For every set $X$, relation over it is arbitrary set $R\subset X \times X$. Then for any $a,b\in X$, notation $aRb$ or $a$~$b$ means that $(a,b)\in R$. Note, that in general expression $a,b\in X$ does not assume that $a\neq b$. Simple calculation ensures, that there are exactly 16 relations: $|X|=2,\ |X\times X|=4,\ |\mathcal{P}(X\times X)|=2^4=16$.
Example relations on $\{x,y\}$
Special case: emty set. $\emptyset\subset X\times X$ for any $X$. $\emptyset$ is not reflexive, but it is irreflexive, symmetric and transitive (vacuously). Try to check other properties. More information in this article.
Reflexive: note, that every relation $R$ with $(x,x)\in R, (y,y)\in R$ will be reflective. These are: $\{(x,x),(y,y)\},\{(x,x),(y,y),(x,y)\},\{(x,x),(y,y),(y,x)\},\{(x,x),(y,y),(x,y),(y,x)\}$
Irreflexive: these are exactly the same as reflexive, with deleted elements $(x,x)$ and $(y,y)$: $\emptyset,\{(x,y)\},\{(y,x)\},\{(x,y),(y,x)\}$.

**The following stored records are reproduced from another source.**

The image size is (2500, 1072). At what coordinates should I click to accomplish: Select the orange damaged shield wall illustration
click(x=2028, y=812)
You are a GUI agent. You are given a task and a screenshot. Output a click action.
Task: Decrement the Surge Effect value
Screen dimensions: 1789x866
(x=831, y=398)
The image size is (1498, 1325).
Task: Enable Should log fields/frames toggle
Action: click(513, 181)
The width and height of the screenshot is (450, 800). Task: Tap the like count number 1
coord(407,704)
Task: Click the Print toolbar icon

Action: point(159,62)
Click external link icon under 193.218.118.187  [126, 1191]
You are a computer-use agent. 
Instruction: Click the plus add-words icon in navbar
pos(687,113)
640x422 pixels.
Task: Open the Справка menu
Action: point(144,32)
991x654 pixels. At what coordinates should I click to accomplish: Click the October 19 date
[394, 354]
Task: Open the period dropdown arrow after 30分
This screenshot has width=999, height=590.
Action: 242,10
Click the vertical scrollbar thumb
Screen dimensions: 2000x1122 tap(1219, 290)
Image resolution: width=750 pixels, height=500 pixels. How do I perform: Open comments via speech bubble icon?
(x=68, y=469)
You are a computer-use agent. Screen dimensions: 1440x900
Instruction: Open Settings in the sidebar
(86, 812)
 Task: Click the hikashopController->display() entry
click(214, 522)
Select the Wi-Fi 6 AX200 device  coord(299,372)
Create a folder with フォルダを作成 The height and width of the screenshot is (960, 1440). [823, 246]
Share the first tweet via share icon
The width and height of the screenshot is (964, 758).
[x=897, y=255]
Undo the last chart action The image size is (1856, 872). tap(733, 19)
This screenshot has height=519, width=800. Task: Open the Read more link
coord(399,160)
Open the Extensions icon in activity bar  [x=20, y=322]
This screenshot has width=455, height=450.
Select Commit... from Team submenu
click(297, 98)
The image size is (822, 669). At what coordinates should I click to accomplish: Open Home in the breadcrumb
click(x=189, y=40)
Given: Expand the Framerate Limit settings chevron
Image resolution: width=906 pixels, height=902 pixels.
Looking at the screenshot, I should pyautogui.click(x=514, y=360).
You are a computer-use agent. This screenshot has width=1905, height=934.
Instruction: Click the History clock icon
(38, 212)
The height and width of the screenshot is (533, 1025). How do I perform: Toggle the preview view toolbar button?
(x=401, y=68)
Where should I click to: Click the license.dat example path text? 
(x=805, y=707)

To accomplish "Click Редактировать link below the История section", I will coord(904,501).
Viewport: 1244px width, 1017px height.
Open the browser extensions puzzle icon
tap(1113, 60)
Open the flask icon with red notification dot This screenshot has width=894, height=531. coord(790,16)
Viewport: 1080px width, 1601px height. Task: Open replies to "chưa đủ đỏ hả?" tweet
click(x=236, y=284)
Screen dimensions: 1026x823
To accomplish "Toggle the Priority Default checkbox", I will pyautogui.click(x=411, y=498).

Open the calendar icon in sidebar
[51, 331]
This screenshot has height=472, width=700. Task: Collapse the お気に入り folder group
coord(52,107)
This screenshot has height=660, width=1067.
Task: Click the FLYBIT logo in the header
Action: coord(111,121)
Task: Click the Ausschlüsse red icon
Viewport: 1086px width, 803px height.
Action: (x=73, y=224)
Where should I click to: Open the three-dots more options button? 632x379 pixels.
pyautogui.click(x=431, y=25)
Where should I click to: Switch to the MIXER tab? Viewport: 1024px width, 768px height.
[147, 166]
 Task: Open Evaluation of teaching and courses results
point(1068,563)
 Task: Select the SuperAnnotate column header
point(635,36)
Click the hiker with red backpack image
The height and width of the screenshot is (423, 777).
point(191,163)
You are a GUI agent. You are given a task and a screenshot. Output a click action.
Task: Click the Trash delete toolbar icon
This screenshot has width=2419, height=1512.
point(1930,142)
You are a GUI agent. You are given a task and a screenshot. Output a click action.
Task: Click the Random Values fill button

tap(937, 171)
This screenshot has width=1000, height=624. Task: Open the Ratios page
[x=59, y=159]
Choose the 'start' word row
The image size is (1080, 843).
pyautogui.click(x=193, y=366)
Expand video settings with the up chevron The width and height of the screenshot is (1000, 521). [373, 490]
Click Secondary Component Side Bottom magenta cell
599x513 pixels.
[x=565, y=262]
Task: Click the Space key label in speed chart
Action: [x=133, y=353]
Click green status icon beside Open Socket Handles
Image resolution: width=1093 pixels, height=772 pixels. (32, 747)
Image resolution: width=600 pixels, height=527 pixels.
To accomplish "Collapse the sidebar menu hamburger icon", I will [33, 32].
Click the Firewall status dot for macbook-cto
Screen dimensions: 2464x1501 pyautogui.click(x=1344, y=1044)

Transitive: there are relations that fail to be transitive, but not much. Consider transitive relation $T$ such that $\{(x,y),(y,x)\}\subset T$. Then by definition: $xTy\land yTx\implies xTx$, and $yTx\land xTy\implies yTy$. This means, that any relation $\{(x,y),(y,x)\}\subset R \subset X\times X$ with $R\neq X\times X$ will fail to be transitive. There are exactly 3 of them. All others (13) are transitive.